Bill 70 introduced by Senator Neal, would limit charters to a pilot project in Jefferson County.  The results of any pilot are clear.  They increase segregation both economically and racially, and they do not improve academic achievement.

If the educational goal is to close the achievement gap, then it will take something more disruptive than charter schools.  It will take a commitment to equity and that costs money.  Equity means that the needs of all children are addressed.

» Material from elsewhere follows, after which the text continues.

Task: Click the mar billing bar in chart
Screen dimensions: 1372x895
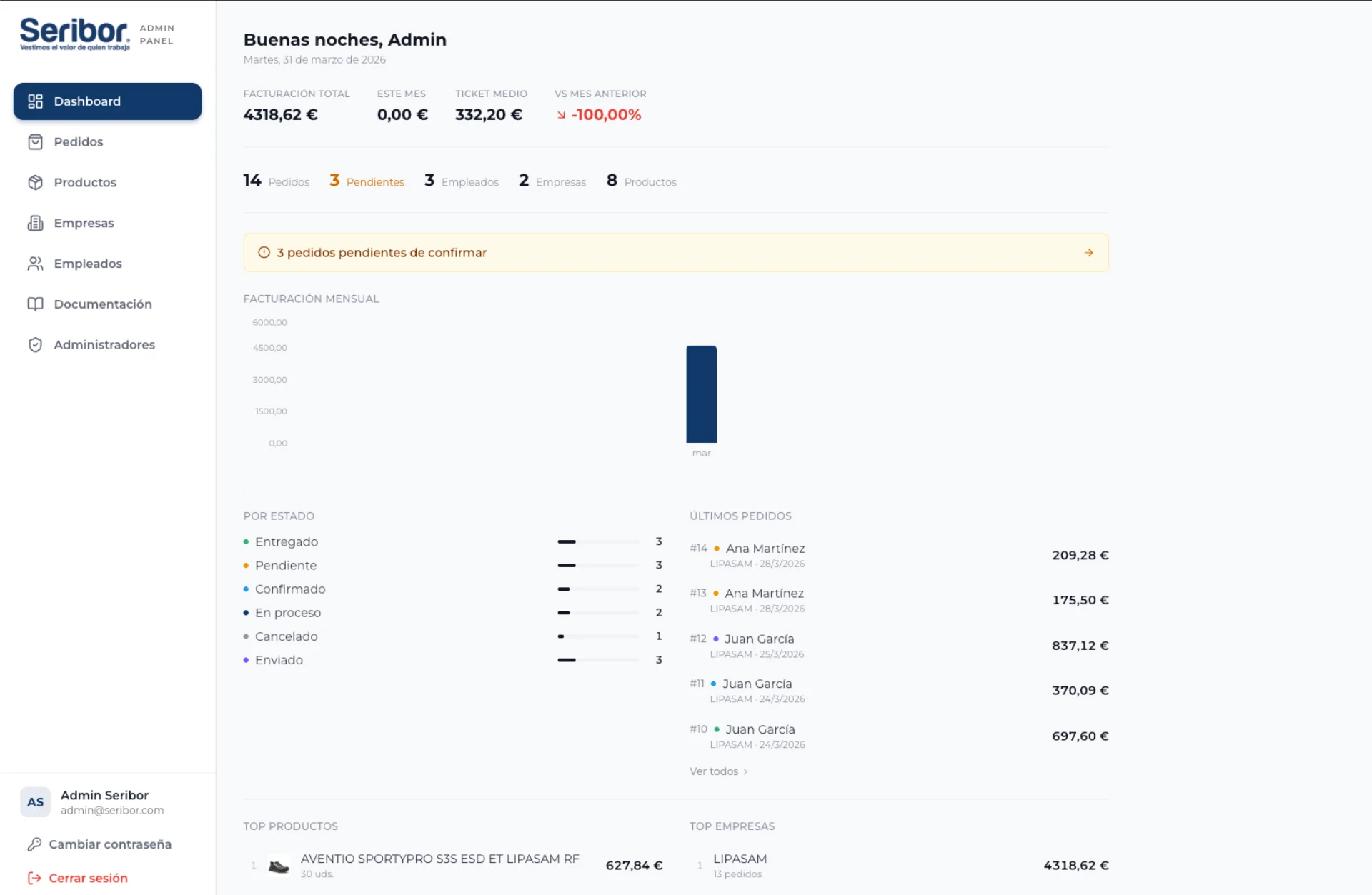Action: tap(701, 394)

  • It likely will require more time time–a longer school day and school year.
  • It will help families and students to get access at schools to physical, mental and social support services; in other words, a community school concept where existing community services parents use are delivered in schools, not all over town.
  • School populations will be diverse in order to create a climate of possibilities.
  • Instructional strategies will have to be engaging to students with different abilities and interests.  This means that test driven curriculum and teaching strategy must yield to a more hands on, group based approach.
  • School cultures must be supportive and welcoming, not solely competitive for the next advanced class, targeted magnet, or gifted program.  Finding communalities must be as important as identifying exceptionalities.

There may be instances in which local district may benefit from the flexibility to try new instructional programs in a limited setting with a particular group of students.  Often state laws, district and teacher union regulations make these innovation programs difficult to implement.   Here in Gainesville, we have a charter that is affiliated with a psychologist’s clinic to help dyslexic children.  It is a unique approach that would not fit well in the district school, but the charter works with the district staff.  These collaborations can work but they are targeted to specific needs the district recognizes.

What does not work for schools is a whole sale ideology that private enterprise operates better than public responsibility.  In Florida, over a third of the charters operate for-profit, skim millions in self interested real estate and management scams, and compete directly with competent public schools thus weakening both the charter and public sectors.  The educational funding pie gets divided three ways, public, charter, and private tax vouchers which ensures no sector is adequately supported.

One of our mottos comes to mind:  School Choice is a Distraction, not a Solution.